Negative entropy of halothane binding to protein: 19F-NMR with a novel cell.

An obvious difficulty of the study of binding of volatile anesthetics to proteins is to prevent loss of the ligand during the procedure. A novel NMR tube was designed that consists of concentric double cylinders which slide each other under sealed condition. A gas space is left in the tube to measure the free anesthetic concentration in the gas phase, which is in equilibrium with the solution. The enthalpy change of anesthetic transfer from water to BSA, deltaH(w-->r) was -40 kJ x mol(-1). The Gibbs free energy deltaG(w-->r) was -14.0 kJ x mol(-1) at 283 K (K(D) = 2.6 mM) and increased to -11.6 kJ x mol(-1) at 310 K (K(D) = 10.9 mM).

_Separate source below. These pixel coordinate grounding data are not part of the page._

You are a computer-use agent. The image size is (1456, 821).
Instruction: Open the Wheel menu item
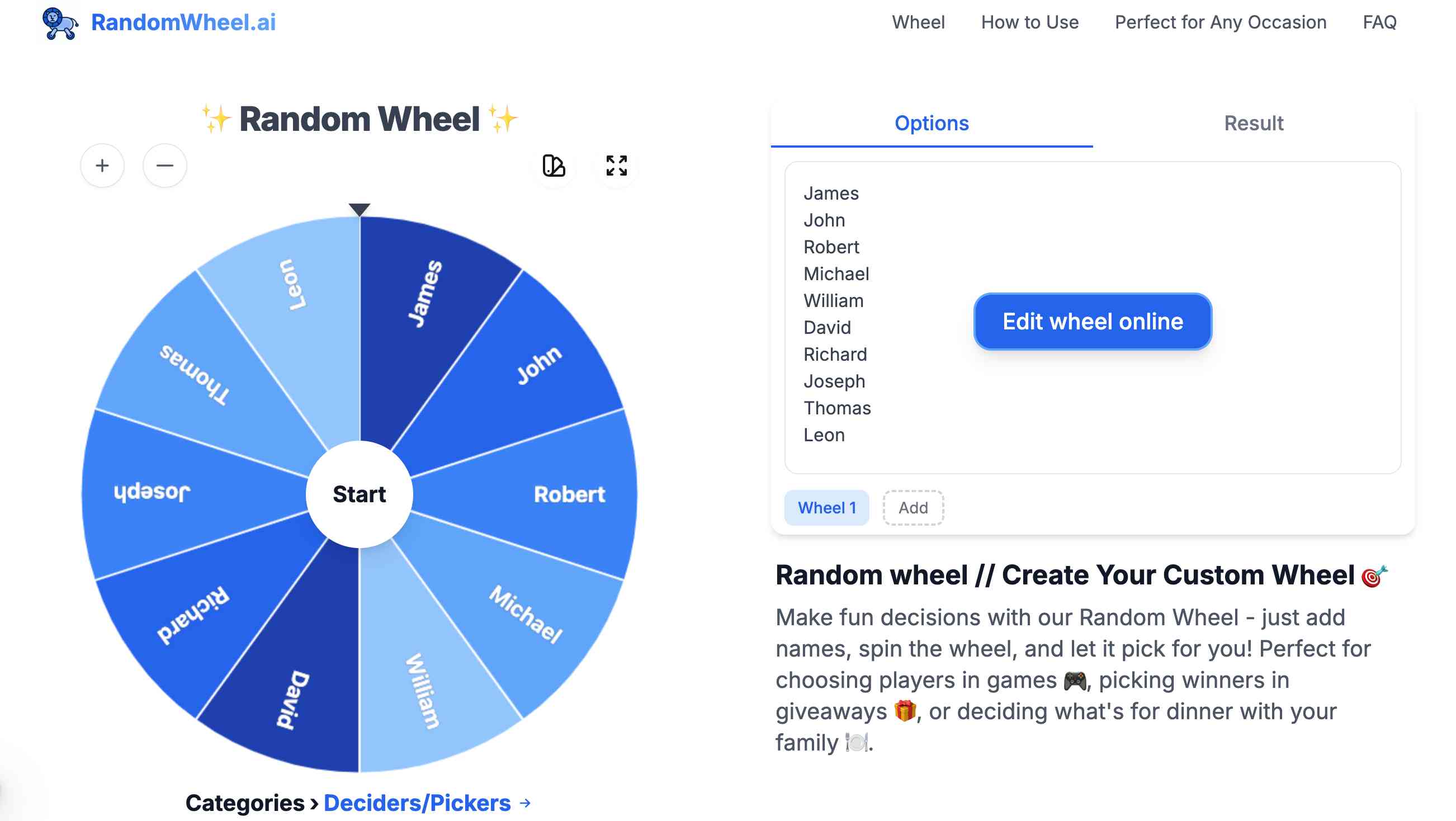[919, 22]
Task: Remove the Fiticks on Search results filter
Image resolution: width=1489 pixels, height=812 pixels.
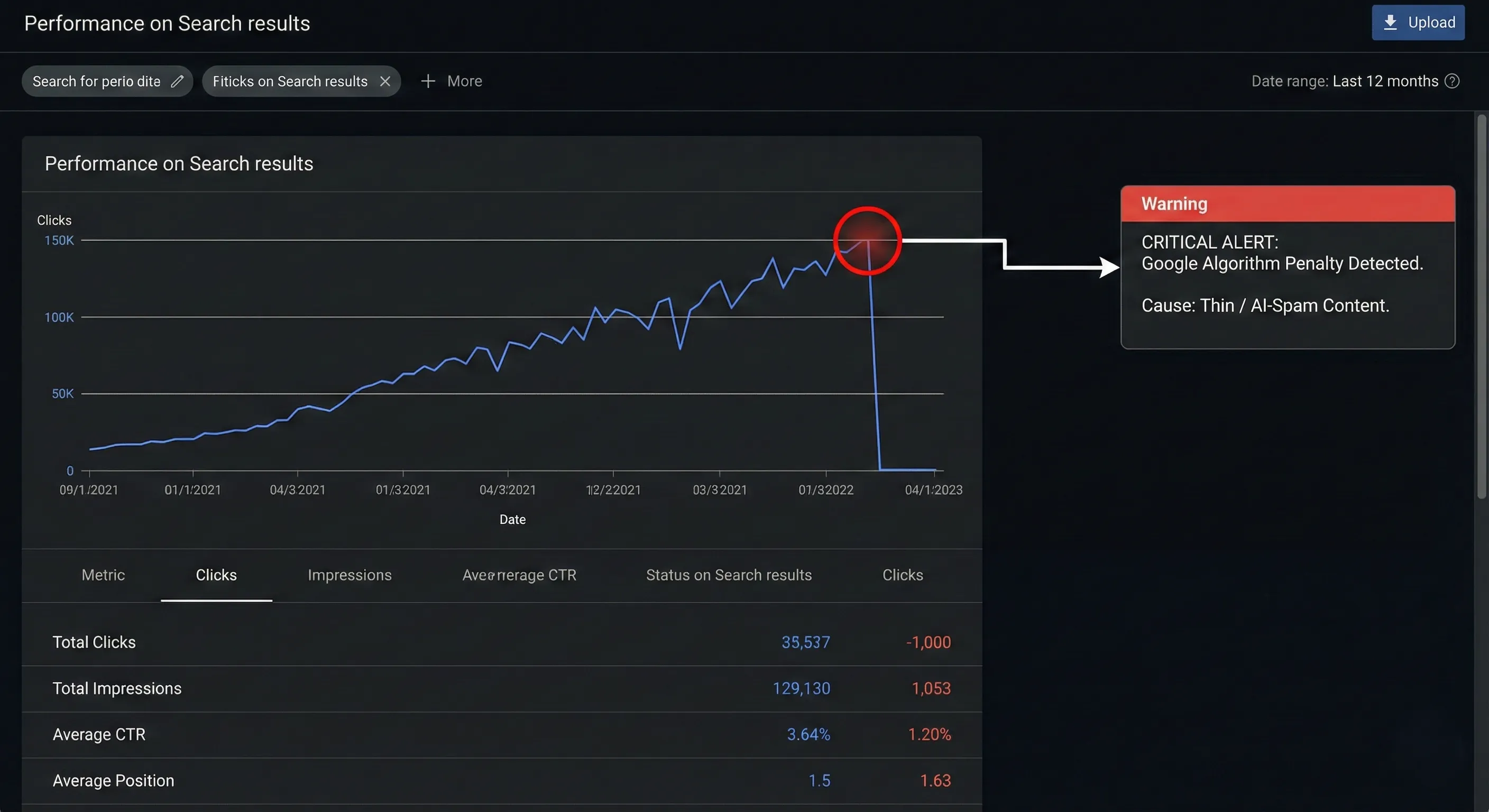Action: [385, 81]
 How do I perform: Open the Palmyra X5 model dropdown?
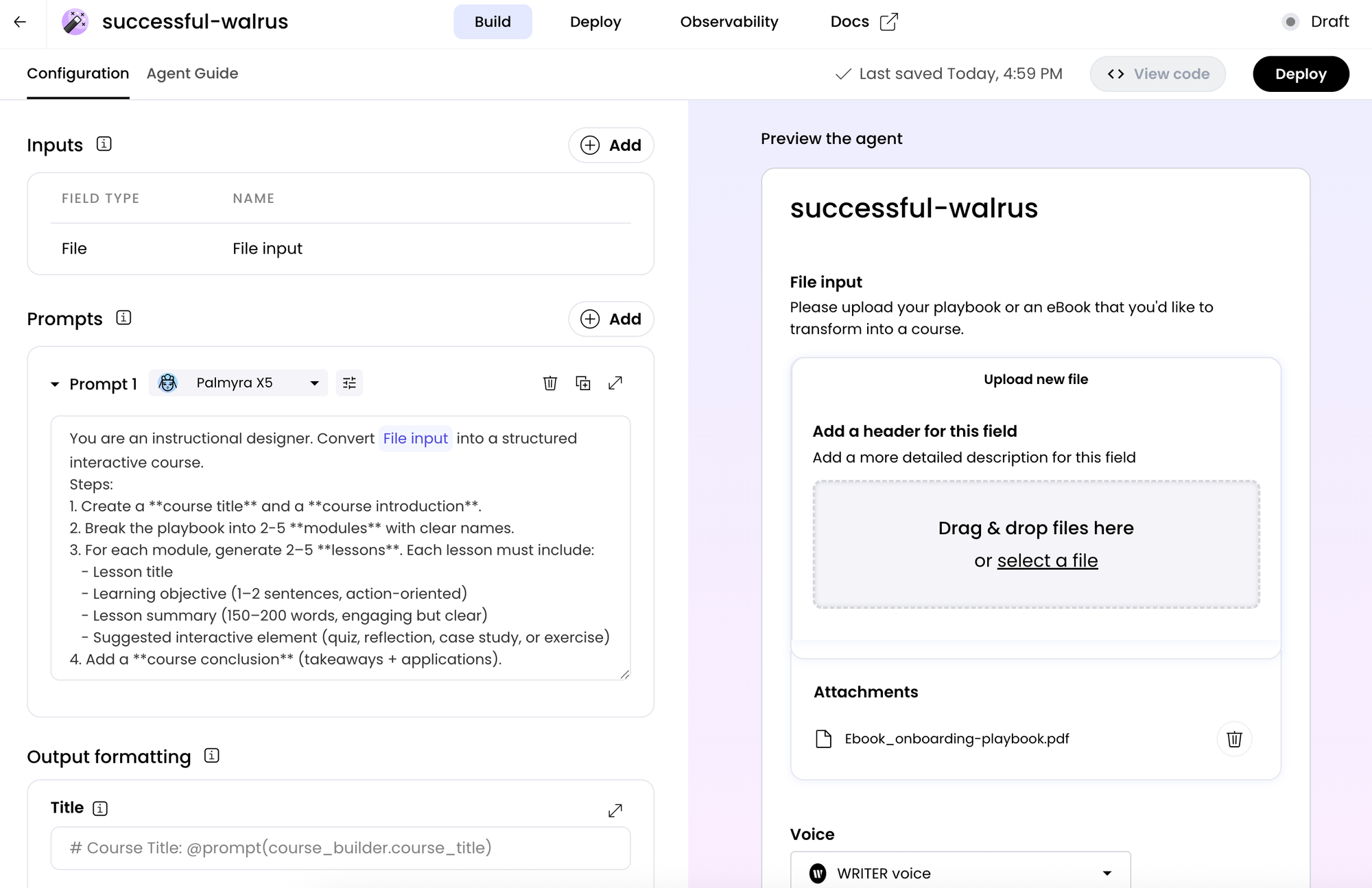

The maximum binding site (Bmax) was 19.3 at 10 degrees C and increased to 34.5 at 37 degrees C. The entropy change, deltaS(w-->r) was -92 J x mol(-1) x K(-1) and was almost constant in the temperature range 10 approximately 37 degrees C. Contrary to the general consensus that hydrophobic interaction is entropy-driven, the binding of halothane to BSA was enthalpy-driven, compensating the opposing effect of deltaS with negative deltaH at the biologically meaningful temperature range. Possible cause of the negative deltaS relating to the conformational change of BSA is discussed.